Free Sinewich proposes a parameter-efficient multi-task learning framework based on frequency switching. By applying sine transformations \(M_t = \sin(\omega_t \cdot M_{AWB})\) with different task-specific frequencies to a shared low-rank base matrix, it achieves true parameter reuse and task specialization at near-zero cost, reaching SOTA on dense prediction benchmarks with minimal trainable parameters.

Background & Motivation

  1. Background: Multi-task learning (MTL) requires a single model to handle multiple tasks simultaneously. Parameter-efficient fine-tuning (PEFT), such as LoRA, has succeeded in single-task adaptation. Recent PEFT-MTL methods like MTLoRA, DiTASK, and TADFormer balance sharing and specialization through combinations of task-agnostic/task-specific adapters, SVD transformations, or dynamic task filters.
  2. Limitations of Prior Work: Although existing PEFT-MTL methods claim parameter sharing, they essentially route information to different paths through auxiliary adapters, resulting in "pseudo-sharing"—where each task still possesses an independent set of parameters. The lack of true parameter reuse prevents models from fully utilizing shared knowledge across tasks, leading to redundant computation and insufficient generalization.
  3. Key Challenge: How to maintain parameter efficiency while allowing the same set of shared weights to exhibit different behaviors for different tasks?
  4. Goal: Achieve true reuse of the same parameter set across multiple tasks rather than assigning independent parameters to each task.
  5. Key Insight: Inspired by neuroscience, the thalamo-cortical system achieves selective communication through oscillatory multiplexing, where the same neural population performs different functions by switching oscillation frequencies, thereby reusing the physical "hardware." Analogously in deep networks: can task-specific functions be achieved by switching the frequency response of the same weights?
  6. Core Idea: Apply sine transformations to a shared low-rank base matrix using task-specific frequencies \(\omega_t\), where the same parameters generate different task-specialized weights at different frequencies.

Method

Overall Architecture

The objective is to enable the same set of shared weights to exhibit distinct behaviors for different tasks, moving beyond the pseudo-sharing of "one adapter per task" in previous PEFT-MTL. The pipeline is built on a Swin Transformer Tiny encoder: a set of learnable task tokens is concatenated with image patch tokens. The first \(N-1\) blocks of each encoder stage utilize a Task-Agnostic Module (standard LoRA) to extract universal features, while the final block is replaced by a Task-Specific Module with frequency switching to extract task-specific features. The core transformation occurs in this module: a lightweight Clock Net calculates a task-specific frequency \(\omega_t\) from the task token, and Sine-AWB uses this frequency to modulate a base matrix shared across all tasks to generate the task-specific weights. Similarly, the decoder uses frequency switching to allow multi-task sharing of a single decoder base matrix.
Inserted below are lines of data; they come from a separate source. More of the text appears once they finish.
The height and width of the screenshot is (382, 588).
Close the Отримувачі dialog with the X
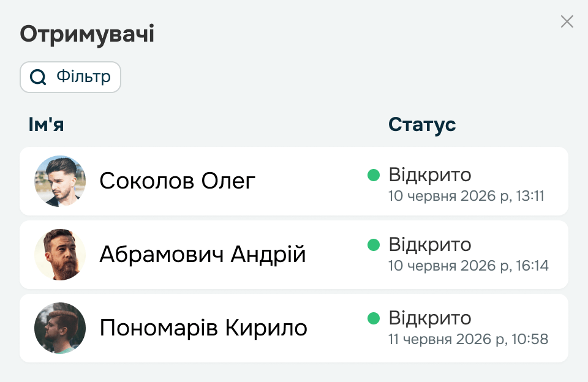pos(567,22)
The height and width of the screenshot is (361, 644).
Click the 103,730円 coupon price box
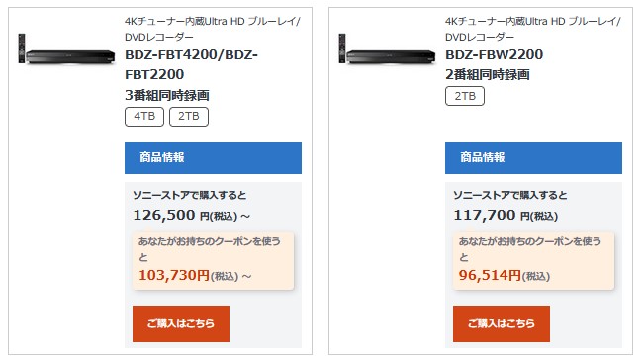tap(213, 261)
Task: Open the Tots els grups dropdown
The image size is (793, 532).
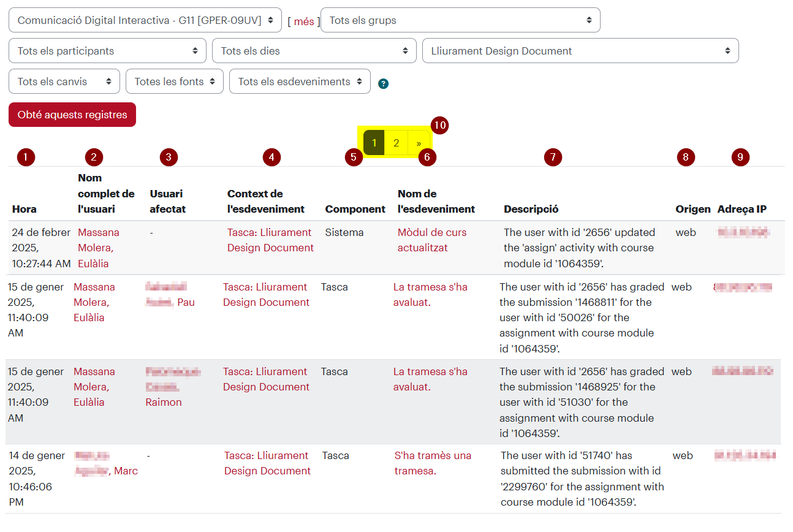Action: 460,20
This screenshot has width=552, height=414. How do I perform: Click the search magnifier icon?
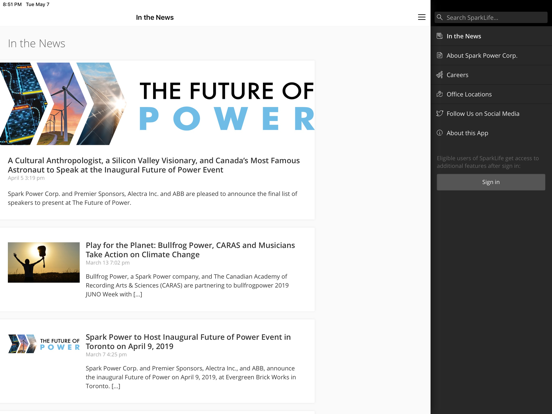coord(440,17)
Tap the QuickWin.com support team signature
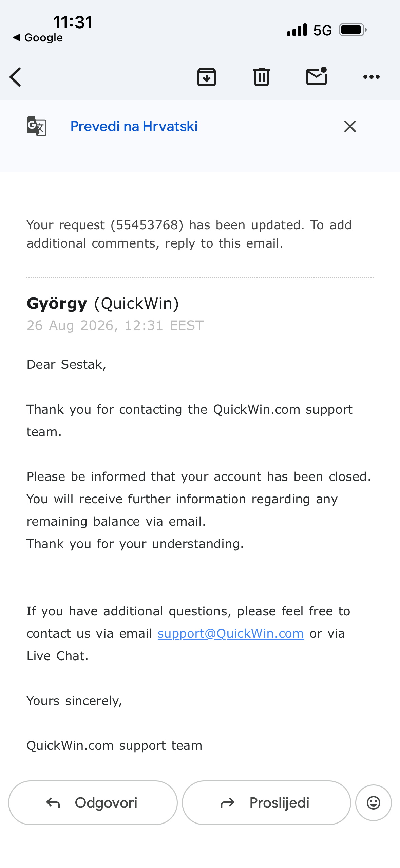Screen dimensions: 400x868 pos(114,746)
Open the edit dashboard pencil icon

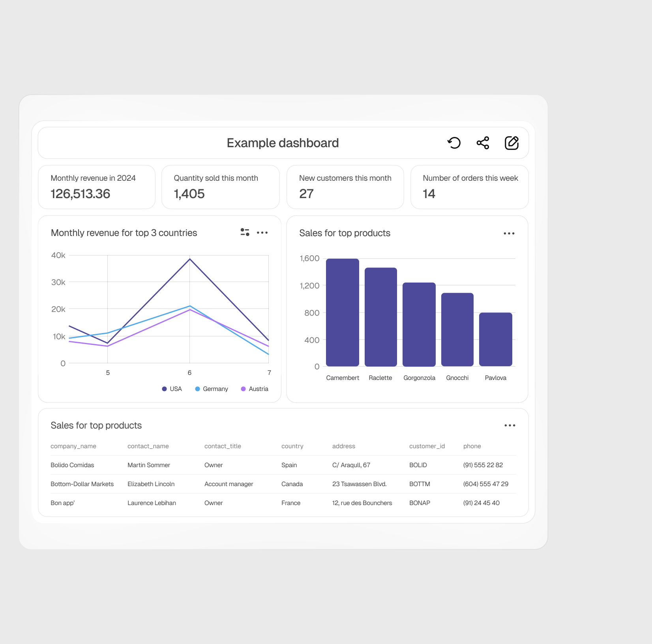pyautogui.click(x=511, y=143)
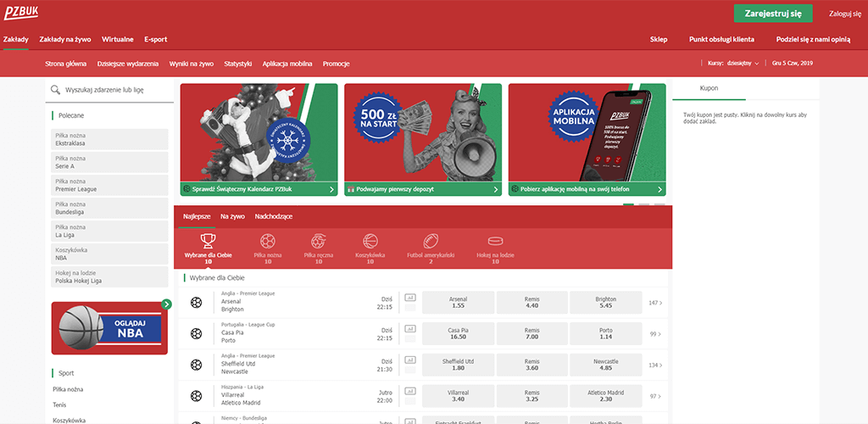Toggle the Arsenal 1.55 odds selection

(458, 303)
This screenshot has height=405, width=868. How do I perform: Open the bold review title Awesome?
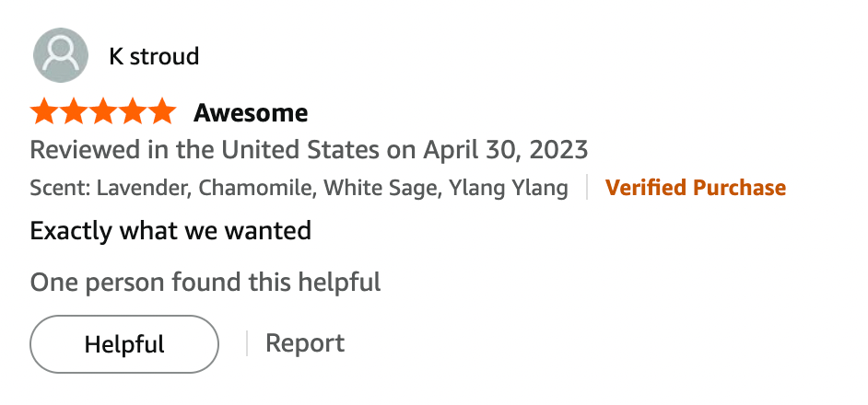pos(251,113)
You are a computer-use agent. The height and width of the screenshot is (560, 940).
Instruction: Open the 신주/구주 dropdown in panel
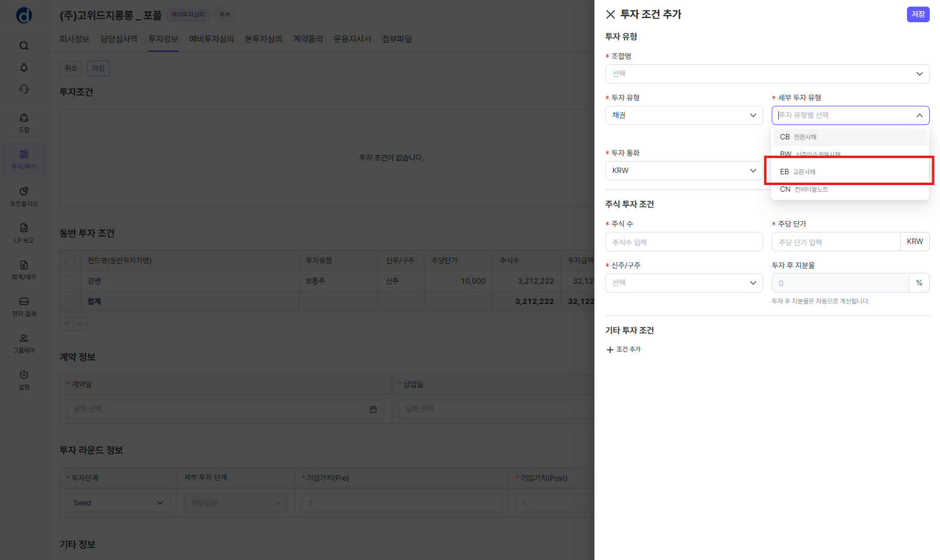pos(683,283)
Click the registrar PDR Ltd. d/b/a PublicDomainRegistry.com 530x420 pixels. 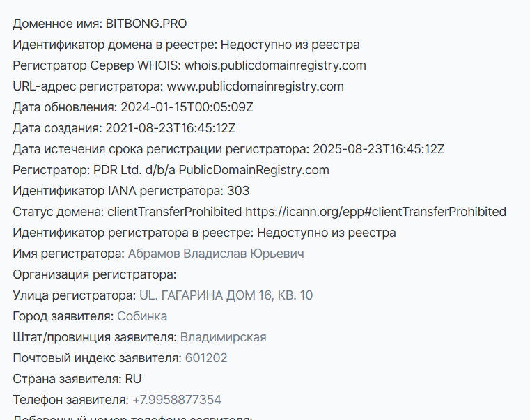click(x=211, y=170)
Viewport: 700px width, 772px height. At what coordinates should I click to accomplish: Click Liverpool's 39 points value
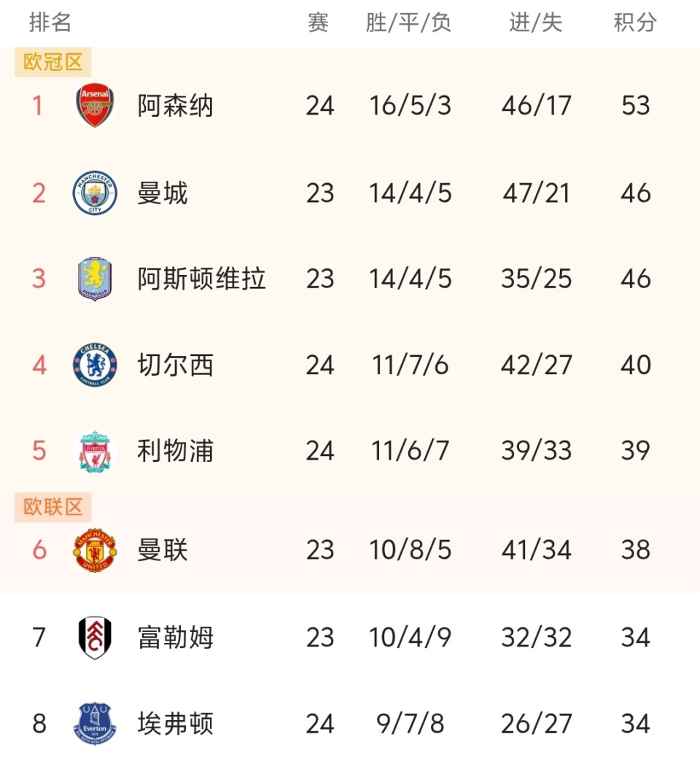[x=635, y=451]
%%{init: {'flowchart': {'rankSpacing': 24, 'nodeSpacing': 28, 'padding': 6, 'wrappingWidth': 400, 'subGraphTitleMargin': {'top': 8, 'bottom': 16}}}}%%
flowchart TD
    A["Image patch tokens + Task tokens<br/>(VPT-shallow, stage-1 only)"] --> B["Swin-T Encoder: Blocks 1 to N-1<br/>Task-Agnostic Module (Standard LoRA)<br/>Extracts universal features"]
    B --> TS
    subgraph TS["Last block per stage: Task-Specific Module"]
        direction TB
        C["Lightweight Clock Net (LCN)<br/>Task token → Task frequency ω_t"] -->|ω_t| D["Sine-AWB<br/>sin(ω_t·M_AWB) on shared base M_AWB<br/>+ Gaussian LP filter → Task kernel M̃_t"]
    end
    TS --> E["Per-task Multi-scale Features<br/>(Frozen backbone + M̃_t conv residual)"]
    E --> F["Shared Decoder Group<br/>1×1 Proj + Up + Cat → x_t<br/>Task kernels via frequency switching"]
    F --> G["Multi-task Dense Prediction Outputs"]

Key Designs

1. Lightweight Clock Net (LCN): Mapping task tokens to a bounded modulation frequency

The task frequency \(\omega_t\) acts as the "switch" for the pipeline—only with this value can Sine-AWB modulate the shared base matrix for a specific task. To ensure stable sine modulation, frequencies must be bounded. The LCN is a single-layer MLP that maps the task token \(\boldsymbol{p}_t \in \mathbb{R}^C\) to a scalar frequency:

\[\omega_t = s \cdot \big(\tanh(W_q\,\text{ReLU}(\boldsymbol{p}_t)) + c\big)\]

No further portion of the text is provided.